Why Academics Specialize
As an academic brat, I've never quite understood why so many of my parents' friends seem to have dedicated their lives to almost comically esoteric subjects (the political implications of the migratory patterns of the Mongolian horsefly between 1972 and 1977, say. But I did enjoy the blurbs on those types of books. "An important and dazzling contribution!" -- Mike Smith, author of Not Quite a Horse, Not Yet a Fly: The Mongolian Horsefly Between 1966 and 1971). But this, from economist Robert Shiller's interview with the Atlantic's Conor Clarke, makes sense:
Animal Spirits, and I guess your book Subprime Solution have a fair amount of psychology in them. So do some other recent books like Nudge and Predictably Irrational. Why this sudden interest in psychology?
Well, we have a problem in the University in that we divide scholars up into departments. Then we are asked to be at "the frontier of research," which is really hard to do. How do you be at the frontier of research? Have you ever tried it?

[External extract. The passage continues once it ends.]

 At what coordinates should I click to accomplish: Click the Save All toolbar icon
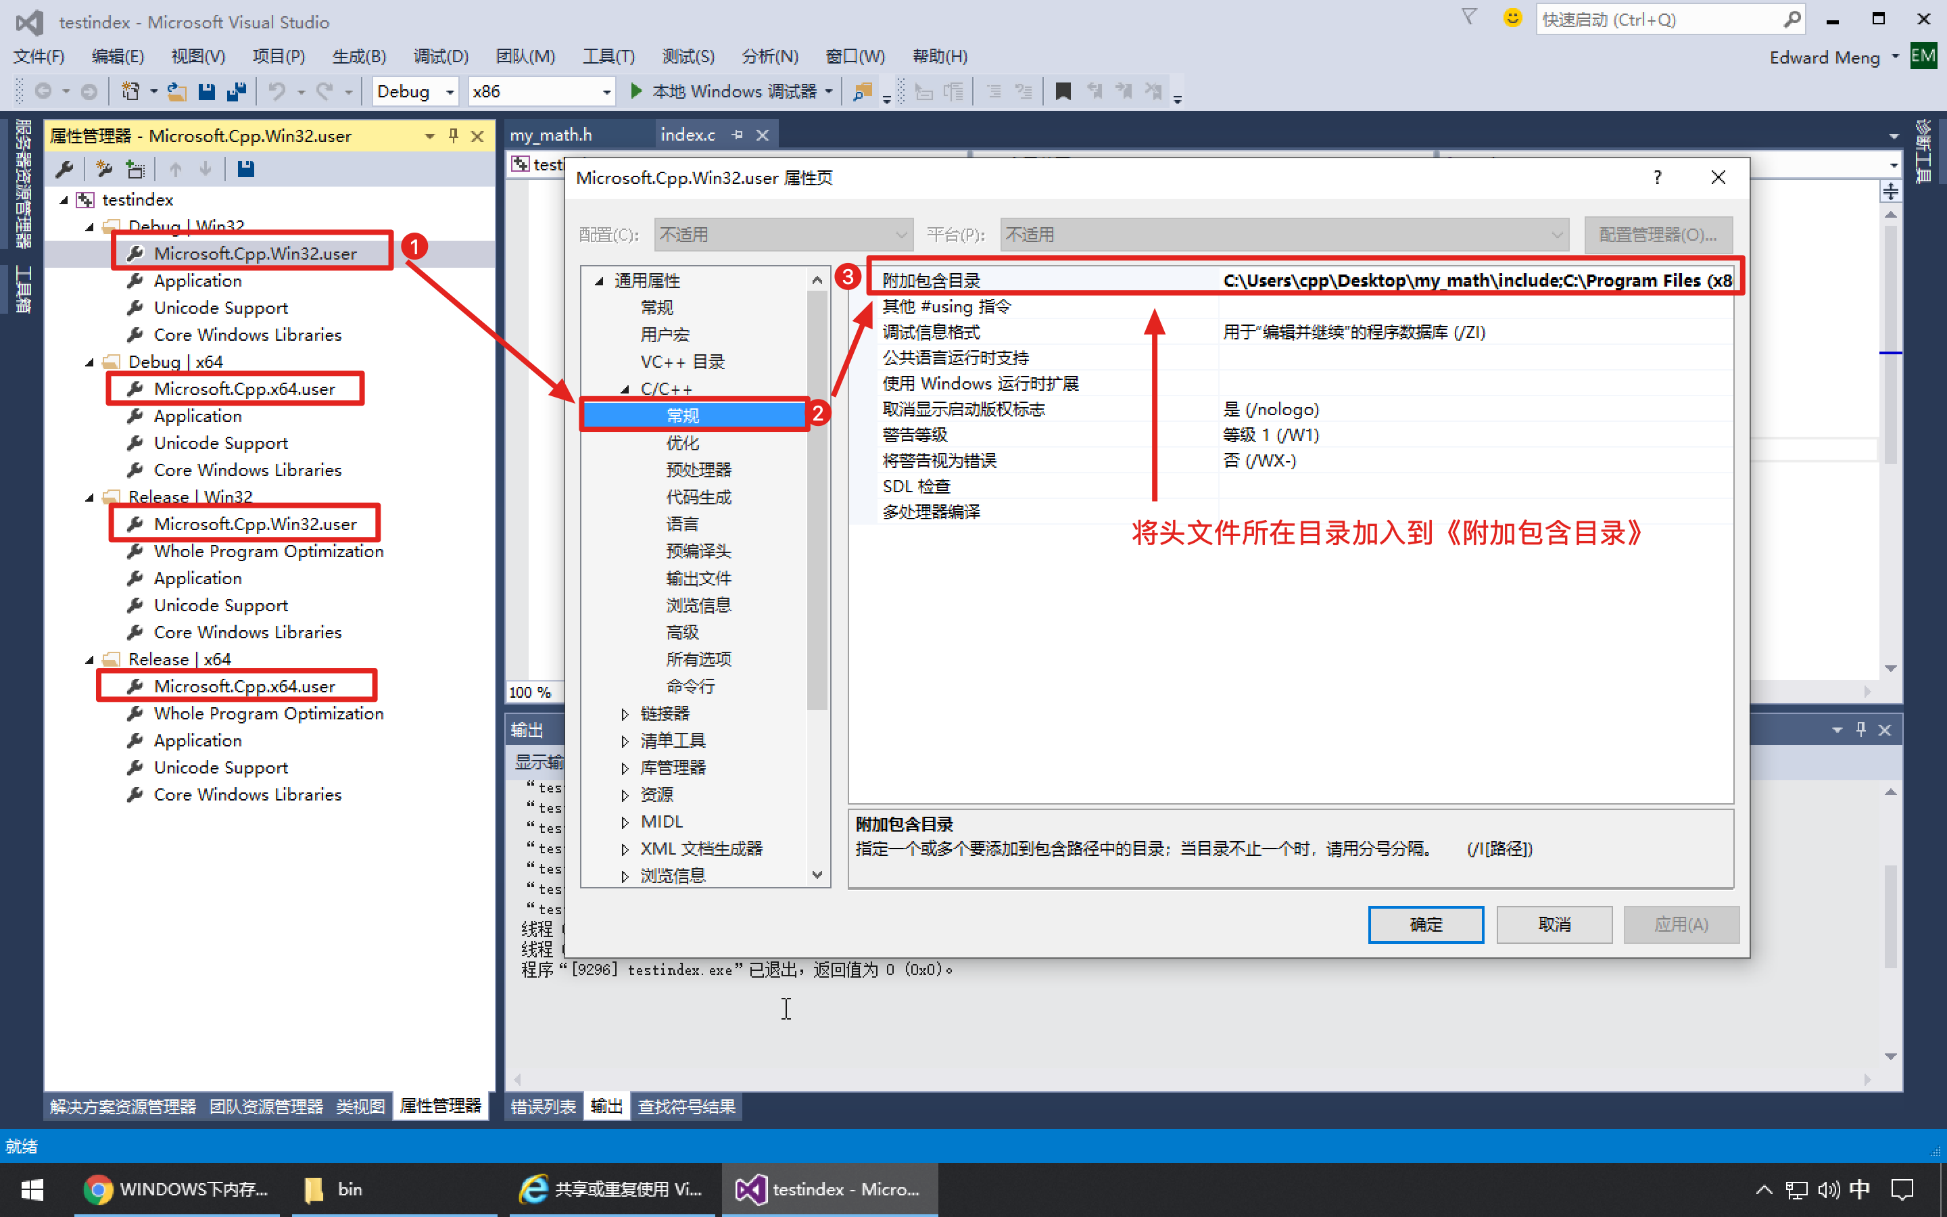(236, 91)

Nope, I have never tried it.
I'll tell you: the problem is, there are so many millions of people doing things. And every time you get an idea, you find someone else has already done it. So the incentive is to specialize really narrowly and get to know some narrow field really well. And that's how you know you're on the frontier, because you know the field, everything that's been written in this field.